Le handicap ne peut justifier une privation de capacité juridique.
Capacité juridique et prise de décision (Article 12)
L’article 12 est l’un des plus innovants et débattus.
Il affirme que les personnes en situation de handicap ont une capacité juridique sur un pied d’égalité avec les autres, y compris en matière :
- de biens,
- de contrats,
- de justice,
- de vie familiale.
Il remet en cause les régimes de substitution de décision et promeut des mécanismes de prise de décision assistée.
Ce principe remet en cause des siècles de pratiques tutélaires.
Données, statistiques et suivi (Article 31)
Les États doivent produire des données statistiques et de recherche pour :
- identifier les discriminations,
- suivre les progrès,
- guider les politiques publiques.
La production de données n’est pas un outil technique : c’est une obligation politique.
Mise en œuvre, suivi et contrôle international (Articles 33 et 34)
Chaque État partie doit :
- établir un mécanisme national de suivi,
- associer les organisations représentatives,
- faire rapport régulièrement au Comité des droits des personnes handicapées.
Le Comité examine les rapports, émet des recommandations, et formule des observations générales.
Il ne peut pas sanctionner, mais il exerce une pression normative, politique et diplomatique.
Le Protocole facultatif
Un Protocole facultatif à la Convention instaure des mécanismes de recours individuels et de procédures d’enquête en cas de violations graves et systématiques.
Il constitue un outil central d’effectivité, mais son fonctionnement détaillé peut faire l’objet d’un article à part entière.
Ratification et portée internationale
La Convention a été ouverte à la signature le 30 mars 2007, avec 164 signataires.
Pour la France :
- Signature de la Convention : 30 mars 2007
- Signature du Protocole : 23 septembre 2008
- Entrée en vigueur : 20 mars 2010
La ratification engage juridiquement l’État à adapter son droit, ses politiques et ses institutions.
Un instrument transformateur
La Convention a transformé la manière dont le handicap est compris et régulé, en imposant :
- l’accessibilité comme droit,
- l’inclusion comme norme,
- l’autodétermination comme principe,
- et la participation comme obligation.
Elle marque le passage d’un modèle de prise en charge à un modèle de droits, de libertés et d’égalité réelle.
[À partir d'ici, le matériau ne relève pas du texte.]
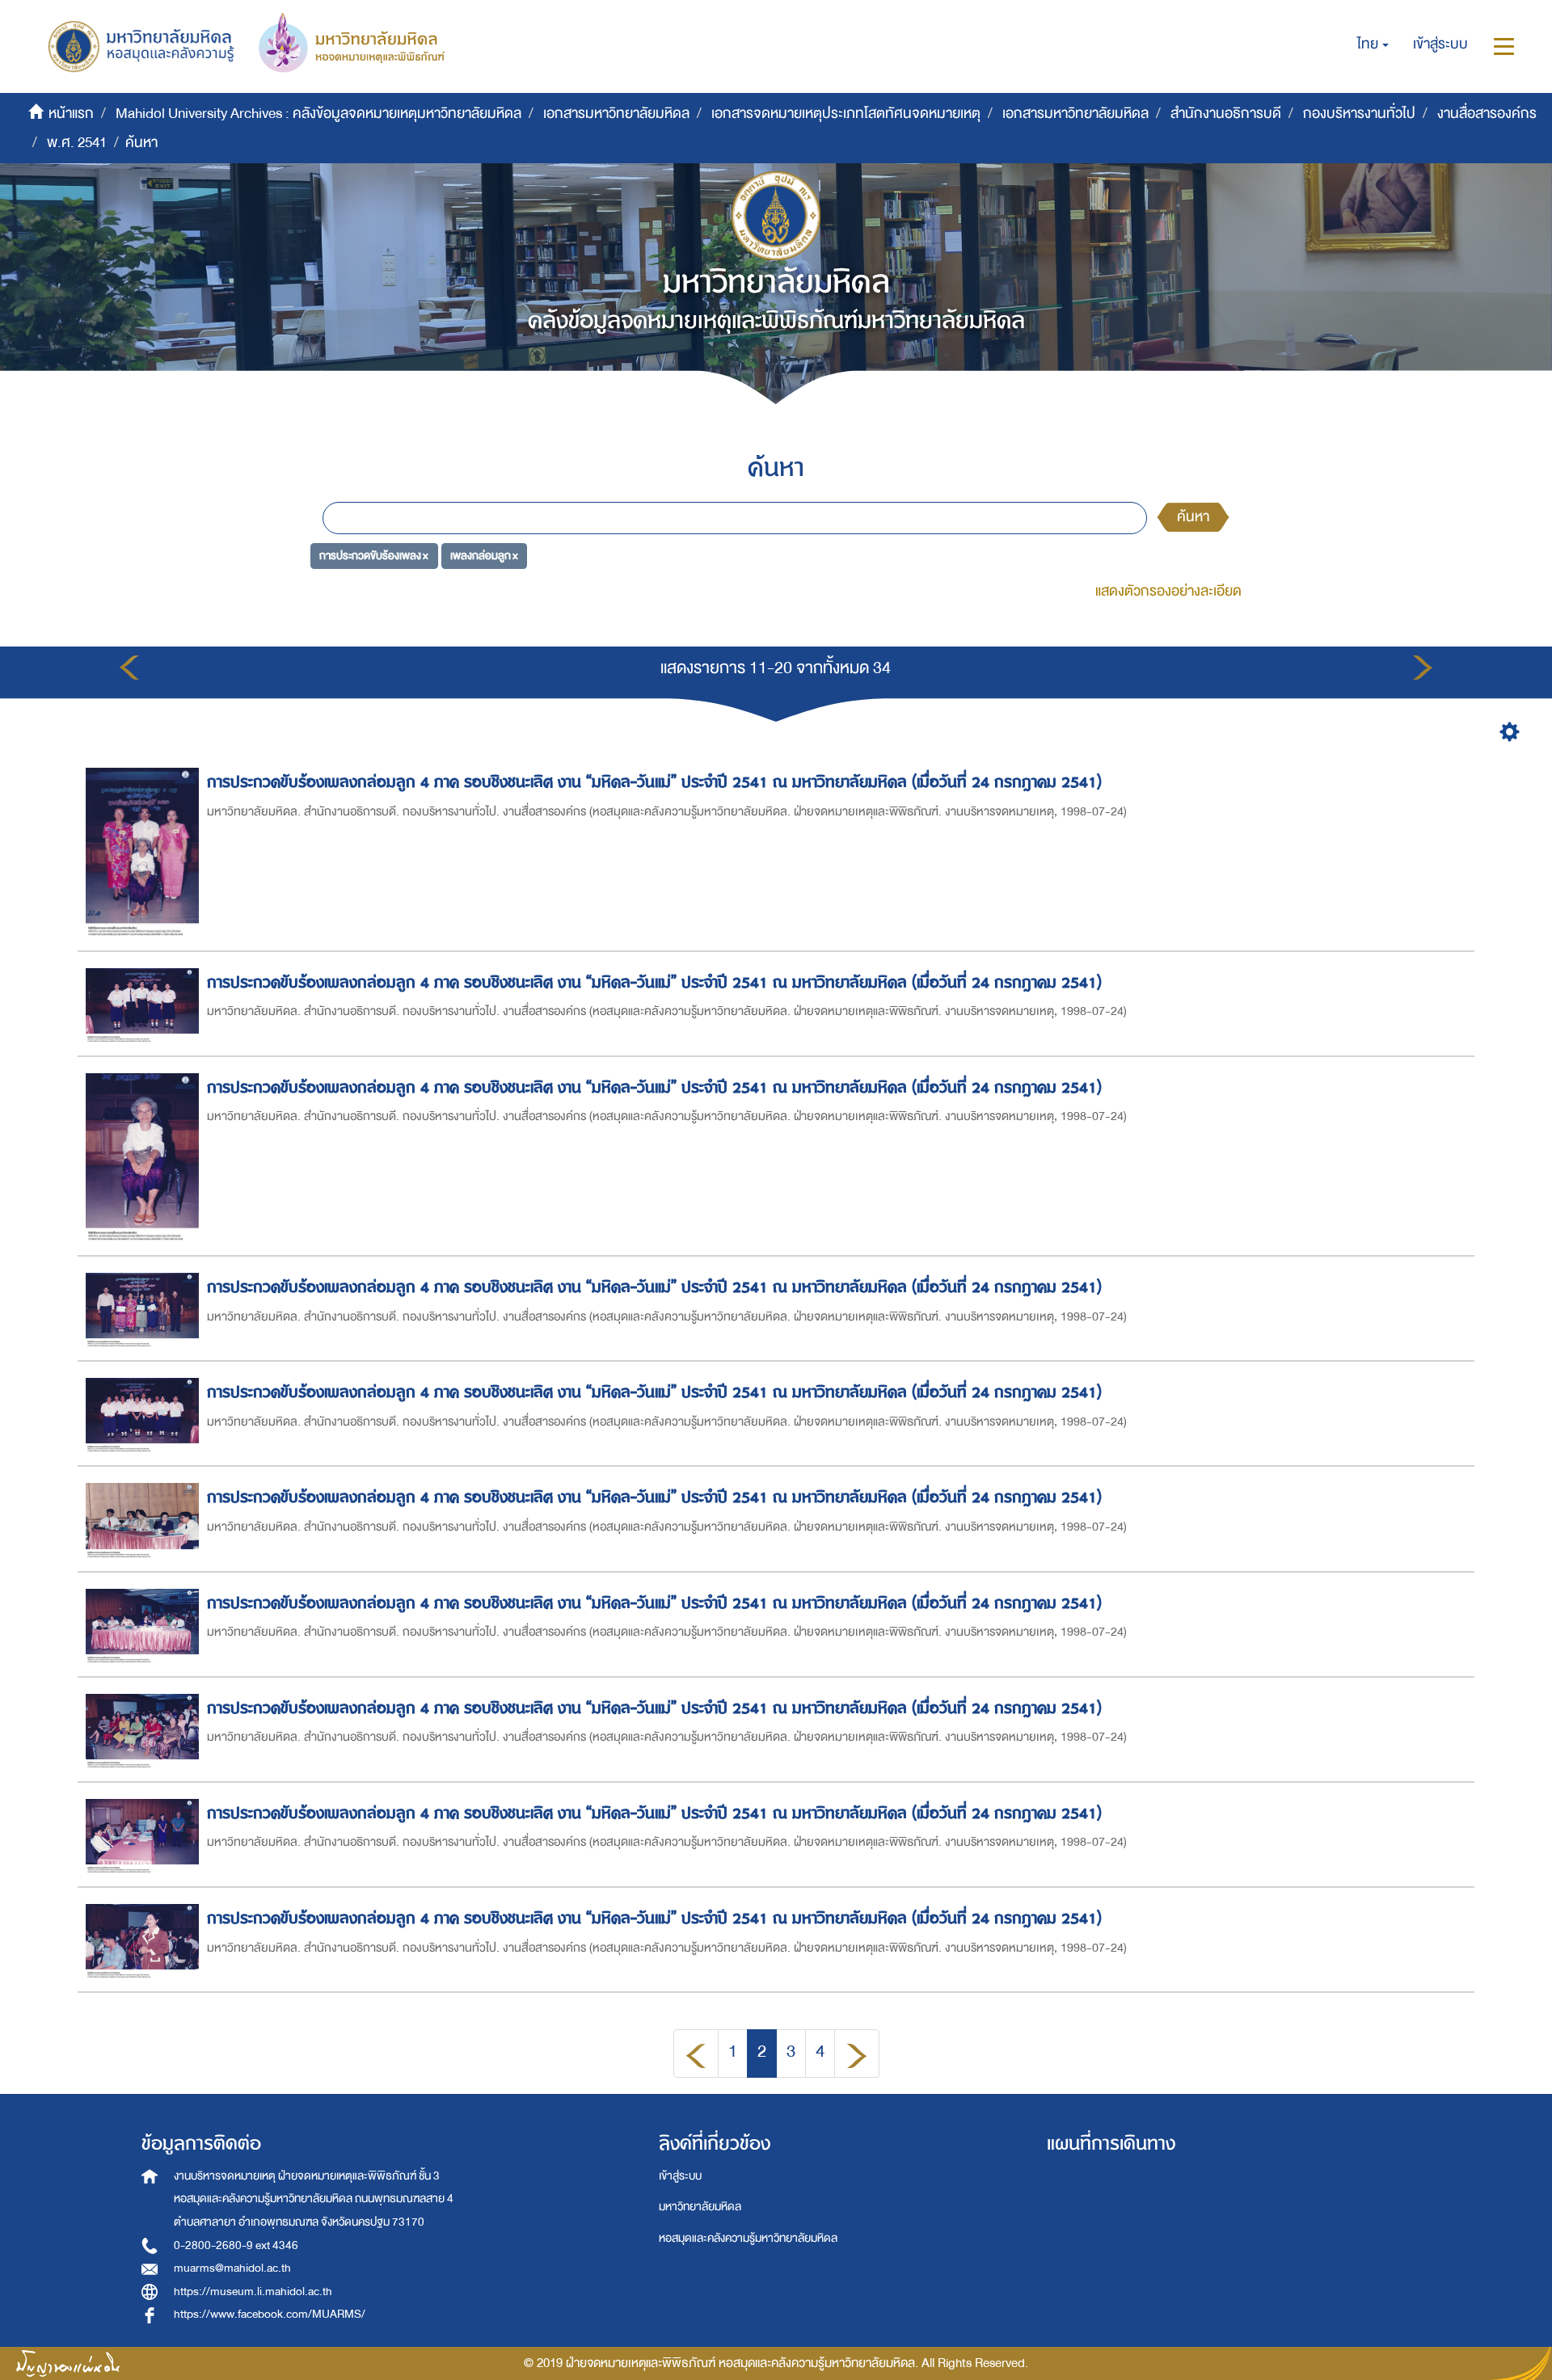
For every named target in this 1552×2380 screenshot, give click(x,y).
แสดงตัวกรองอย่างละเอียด (1168, 591)
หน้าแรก (71, 113)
La Convention relative aux droits des personnes en situation de handicap est aujourd’hui un pilier central du droit international des droits humains. Elle redéfinit le handicap comme une construction sociale, impose aux États des obligations contraignantes, consacre des droits transversaux, et vise une transformation des environnements, des politiques et des pratiques. Elle constitue un cadre global de transformation sociale, dont la portée continue de structurer les politiques publiques, les pratiques professionnelles et les normes sociétales à l’échelle mondiale.
La journée du 3 décembre constitue un rappel annule de ces engagements : elle met en lumière les avancées permises par la Convention, mais aussi les défis persistants qui freinent l’accès effectif aux droits et à l’inclusion.